“Non usate i punti e virgola… L’unica cosa che fanno è mostrare che siete andati al liceo”: sapete quale scrittore lo ha lasciato scritto in un saggio? E ricordate chi, tra Tom Wolfe e F. Scott Fitzgerald, non amava il punto esclamativo? In questo articolo, alcuni dei più celebri (e più curiosi) casi di idiosincrasia nei confronti della punteggiatura da parte di grandi autori del passato…

Molti intellettuali e artisti del passato, nel corso della loro vita, hanno sviluppato una qualche idiosincrasia che è poi passata alla storia. Immanuel Kant (1724-1804), per esempio, odiava stare in casa nel primo pomeriggio e usciva a passeggiare alle tre e mezza in punto, mentre Ludwig van Beethoven (1770-1827) contava a ogni colazione 60 chicchi di caffè uno a uno.

Non fanno eccezione nemmeno scrittori e scrittrici, da Marcel Proust (1871-1922) che si alzava fra le tre e le sei del pomeriggio perché non amava le levatacce, a Honoré de Balzac (1799-1850) che, invece, per restare sveglio durante il giorno consumava oltre 50 tazzine di caffè.

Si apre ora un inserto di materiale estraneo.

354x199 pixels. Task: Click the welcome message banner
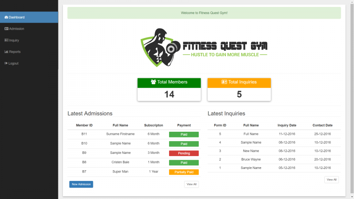click(x=204, y=13)
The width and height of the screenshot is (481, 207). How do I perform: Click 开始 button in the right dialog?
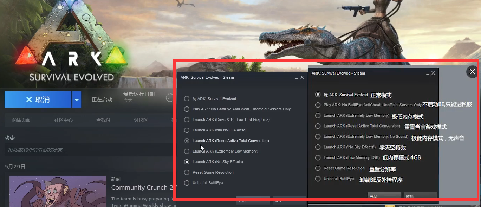(384, 196)
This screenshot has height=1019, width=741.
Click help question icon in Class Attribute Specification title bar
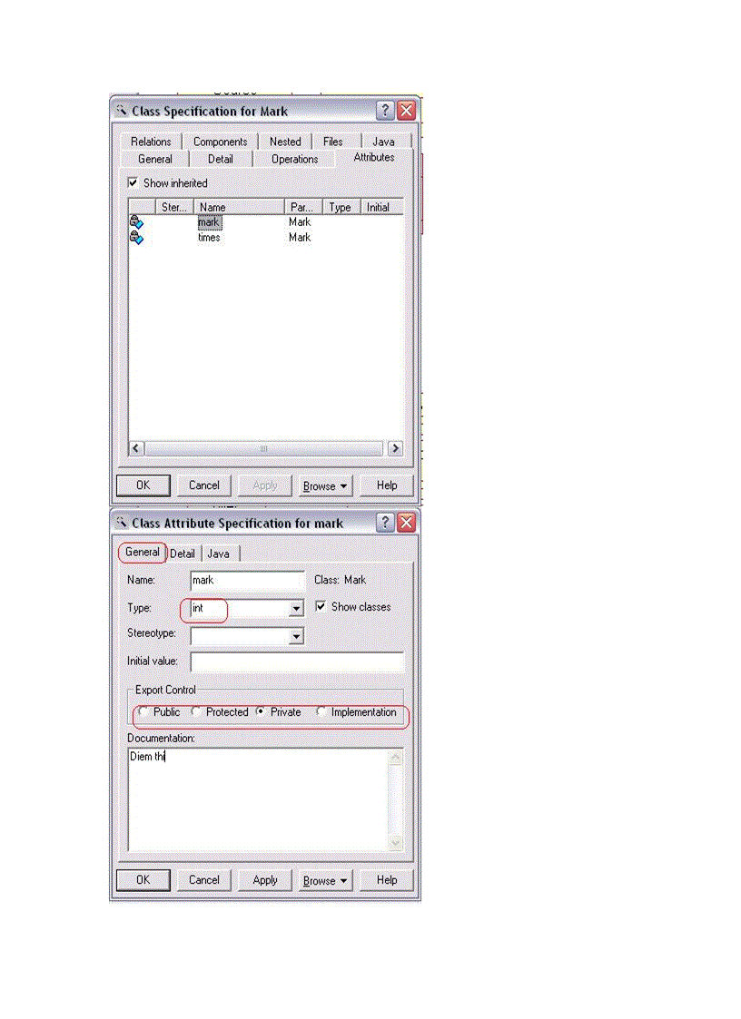click(385, 523)
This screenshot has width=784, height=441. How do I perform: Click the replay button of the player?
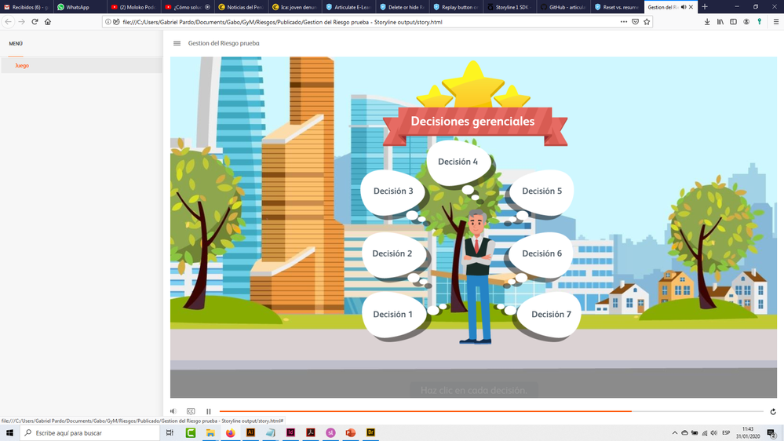click(x=773, y=411)
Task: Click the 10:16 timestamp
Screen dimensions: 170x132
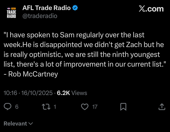Action: click(10, 93)
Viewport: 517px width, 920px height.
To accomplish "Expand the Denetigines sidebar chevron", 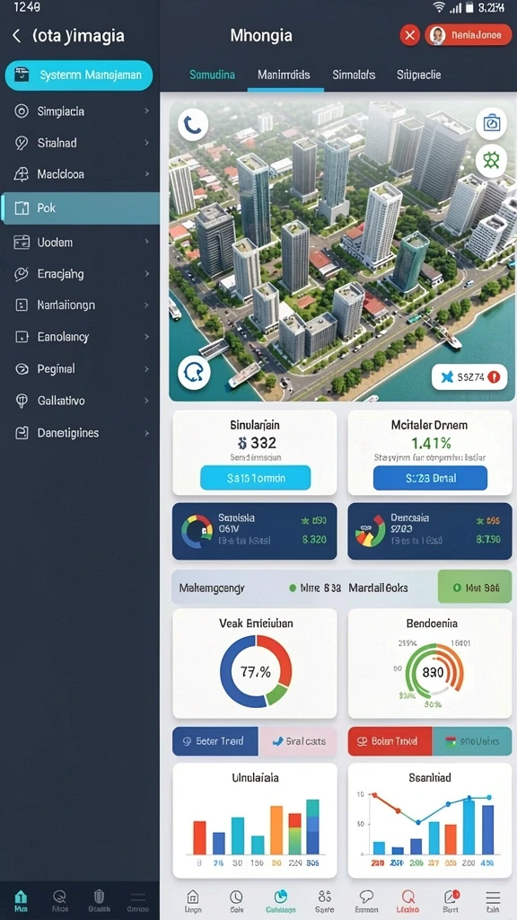I will (146, 433).
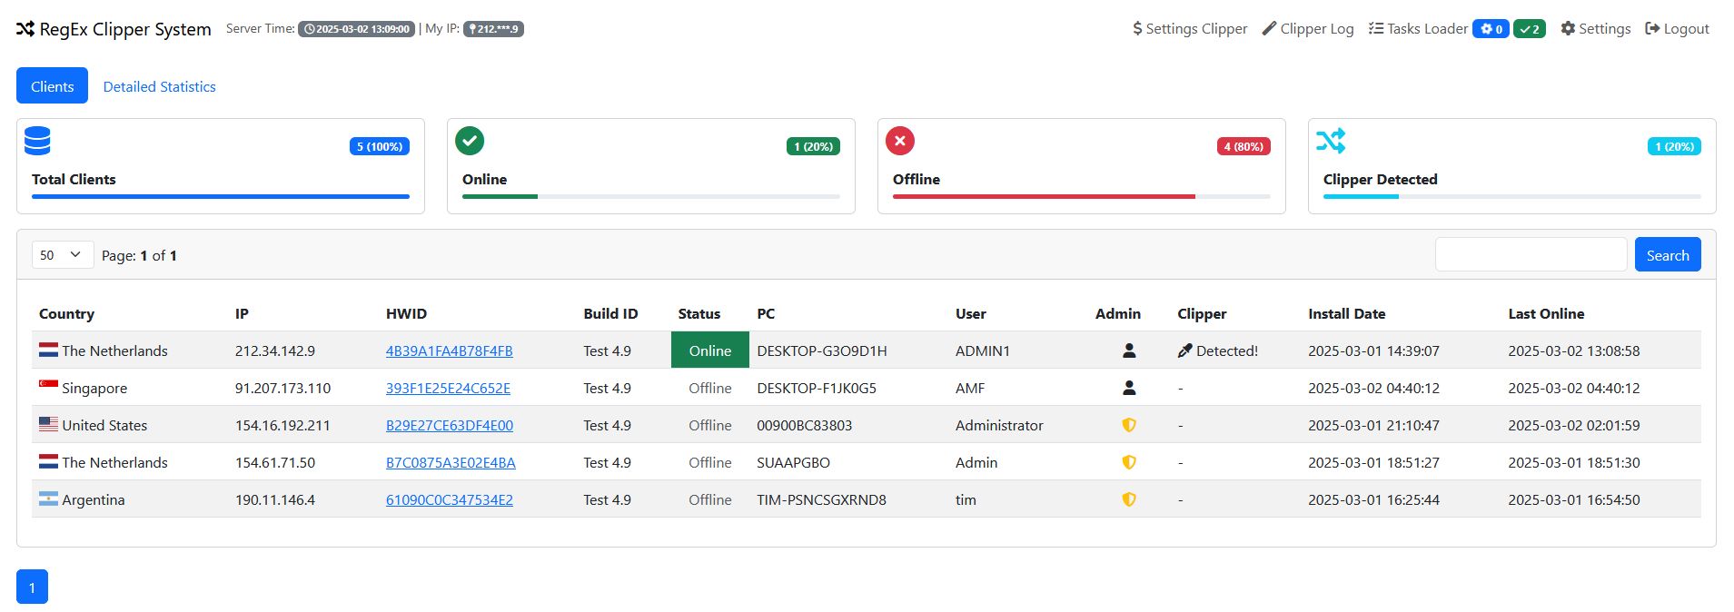1734x612 pixels.
Task: Click into the search input field
Action: [x=1531, y=255]
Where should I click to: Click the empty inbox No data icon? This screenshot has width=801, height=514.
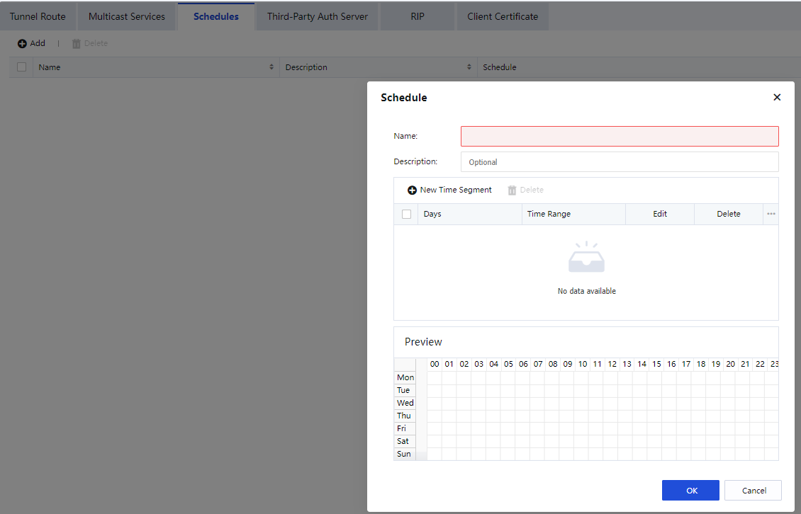[586, 258]
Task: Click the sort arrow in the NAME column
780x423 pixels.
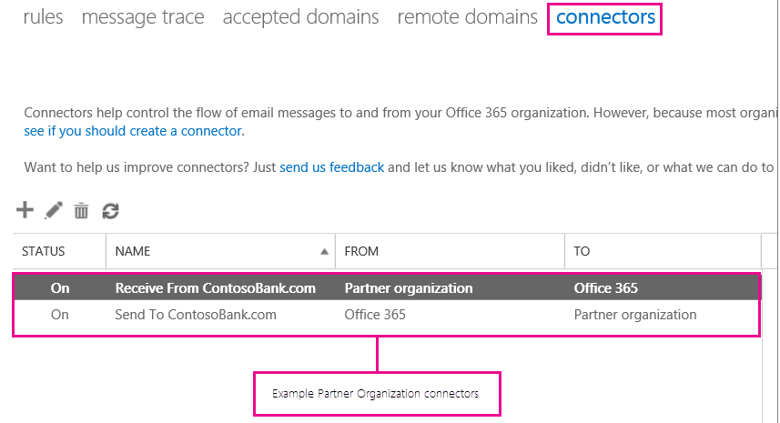Action: pos(325,251)
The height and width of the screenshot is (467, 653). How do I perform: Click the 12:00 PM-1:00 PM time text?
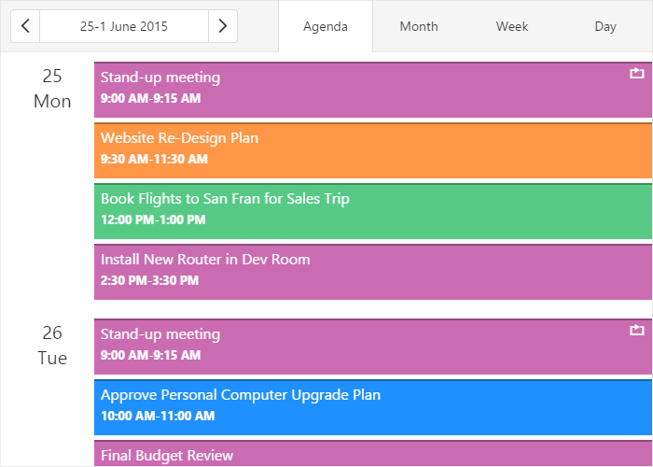point(153,220)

E c’è stato perfino qualche autore che, non amando proprio tutti tutti i ferri del suo mestiere, ha evitato deliberatamente di ricorrere a degli specifici segni di punteggiatura, disprezzati per le ragioni più svariate e finiti per diventare i nemici numero uno della loro prosa: di seguito alcuni dei casi più celebri, alcuni dei quali raccontati da Emily Temple su Lithub.com in un articolo successivamente tradotto dalla rivista Eco del nulla.

1. Il punto e virgola

Forse non sono solo le grandi penne del passato a nutrire una certa avversione per il punto e virgola, ma senza dubbio anche fra di loro si possono annoverare un paio di modelli. Il primo è certamente Ernest Hemingway (1899-1961), che, come ha spiegato in modo sintetico ed efficace Ursula K. Le Guin (1929-2018), “sarebbe morto piuttosto che ricorrere alla sintassi. O ai punti e virgola“.

E il secondo, non con meno astio del collega, è stato in seguito Kurt Vonnegut (1922-2007), che in un saggio contenuto nel libro A Man Without a Country ha lasciato scritto: “Ecco un insegnamento sulla scrittura creativa. Non usate i punti e virgola… L’unica cosa che fanno è mostrare che siete andati al liceo“. A dir poco inequivocabile.

2. Il punto esclamativo

Il punto esclamativo, invece, nato grazie agli amanuensi dei monasteri medievali (e del quale abbiamo parlato più approfonditamente in questo articolo), da una parte era amato da Tom Wolfe (1930-2018), convinto del fatto che l’essere umano non pensasse in unità frasali, ma in modo emozionale, e pronto quindi a riprodurne l’enfasi nei suoi testi.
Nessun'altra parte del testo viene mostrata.